Familiar favourites like Sorry My Friends, Save Your Soul, Sat in a Field and Bostin’ track Fifteen Years (which was frankly epic, much like it is on the album) nestled with songs I’ve yet to get to know so well (but I’m told a new album is in progress – which frankly I can’t bloody wait for!), and then Snotty was invited to do backing vocals for Run for Cover (I think that’s what it was called) despite having nearly lost her voice – she’d done the same at the Leylines gig the night before in the same venue and it made her very happy indeed!
Downstairs we were able to check out Folk The System, creating a cacophony of high energy folk punk in the confines of the downstairs bar to a big crowd, whilst upstairs we were keen to see The Folkestra – because their name sounds like orchestra I was expecting something gentle and sombre but was pleased to witness energetic punky folk, and a banjo player who looked a bit like Derek Smalls from Spinal Tap (albeit from my vantage point at the back of the hall!). Their rendition of The Riverflow was awesome.
Back downstairs it seemed to take ages for The Fanzines to get started amidst knob-twiddling and monitor-pointing, but once underway they kicked through an awesome set of punk and ska to an appreciative crowd despite the not-amazing sound now in the downstairs bar. Even some local towny lads who’d wandered in were enjoying it – highlights included The Sound of the Suburbs, Gangsters and Babylon’s Burning.
But a particular highlight Down in the Tube Station at Midnight by The Jam since once again Snotty was on stage doing backing vocals (as well as acting as security by deftly elbowing an over-excited local stage invader from the stage). There was perhaps a little too much moshing for a confined space compounded by a few non-wristband-clad interlopers – but it didn’t detract from an awesome set from The Fanzines, singer Danny ending up in the crowd at the end singing Bostin’ track 100 Years of Solitude from the floor.
We thought we’d missed Hobo Jones & The Junkyard Dogs closing the main stage upstairs, but wandering up there to find Andrea to walk back to the hotel saw us get there in time to see them finishing up with One Way – their Bostin’ Days track – which was a fitting end to an awesome day celebrating not just the Levellers, not even just fundraising, but an extended group of like-minded folk who’ve come together to either create or – like me – take part in something really special.
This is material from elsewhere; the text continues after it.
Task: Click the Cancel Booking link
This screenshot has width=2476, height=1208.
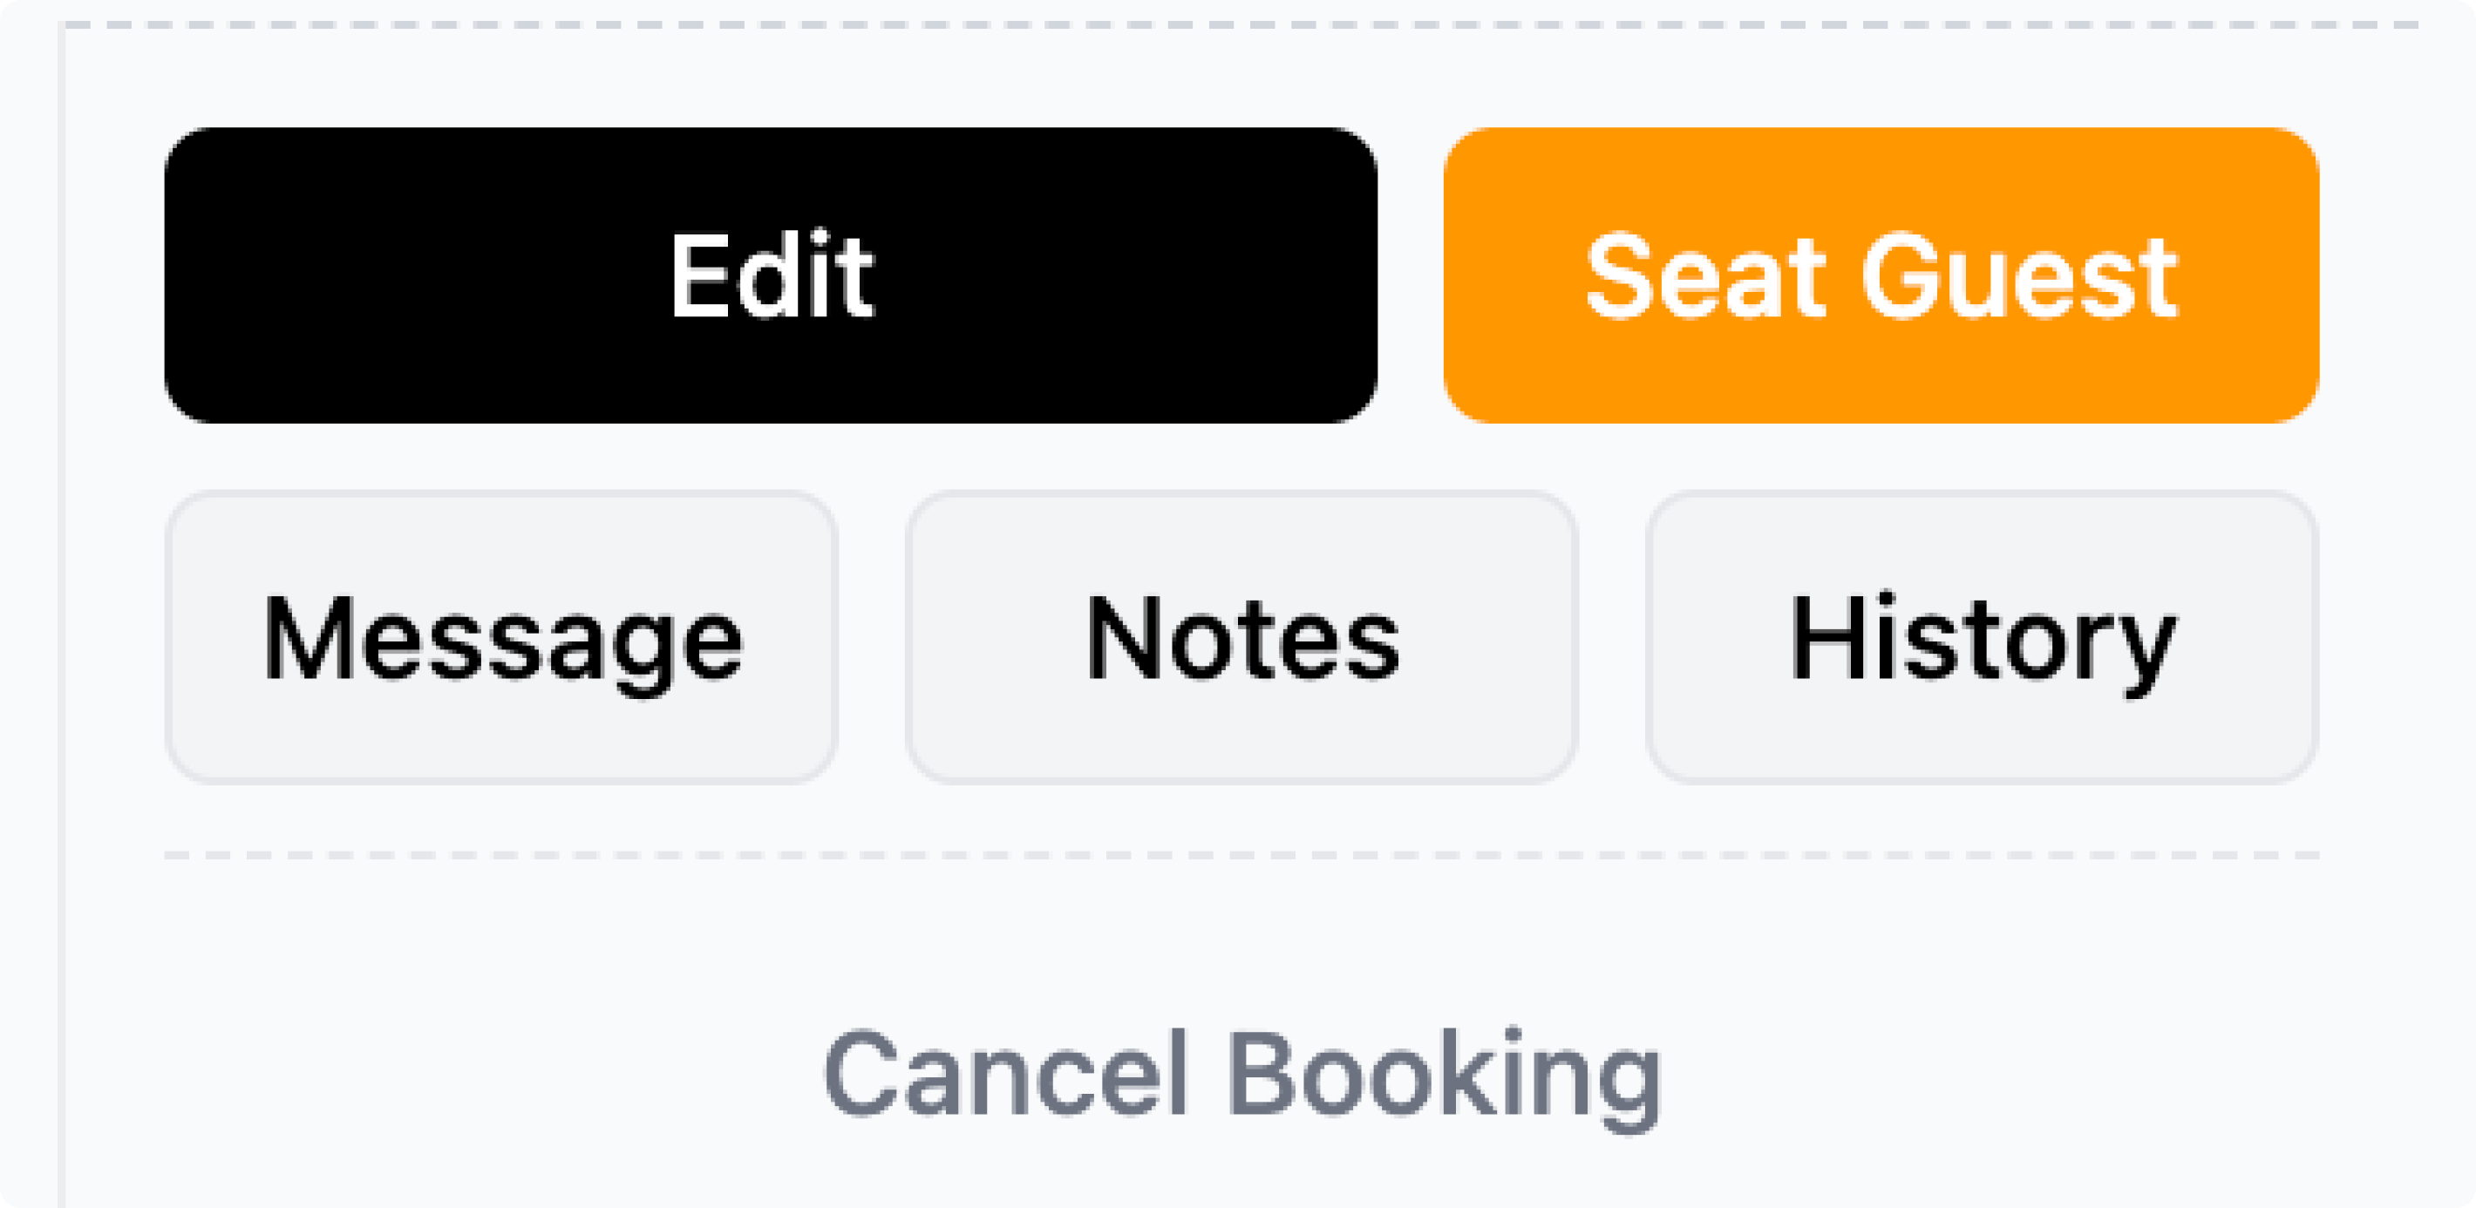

Much like the album project, to have marshalled so many things into one day like this is frankly amazing. Whilst I know there was a supporting team (not least Jane and Steve), it’s only right to make Addie feel uncomfortable to close these reflections by offering him some well-deserved praise – one of the most genuine and self-depreciating fellows I’ve ever met, he’s achieved a superb thing, not only raising sizeable sums for a great charity, but giving us some amazing entertainment, a cherished collection of songs and fond memories aplenty in the process – well done mate, an absolute triumph.
Whether once the totalling up has been done that marks the end of Bostin’ Days or whether we see a reprise in the future remains to be seen. I certainly hope so – it’s been a really special project in every aspect.
My photos are just here if you want to see the ones I didn’t use in the post, but more importantly you should check out the amazing photographs that Snotty grabbed throughout the day in between taking turns on the stage too. What a superstar! They’ve already been shared by The Leylines and Funke, some of her photos of Funke in particular are absolutely stunning.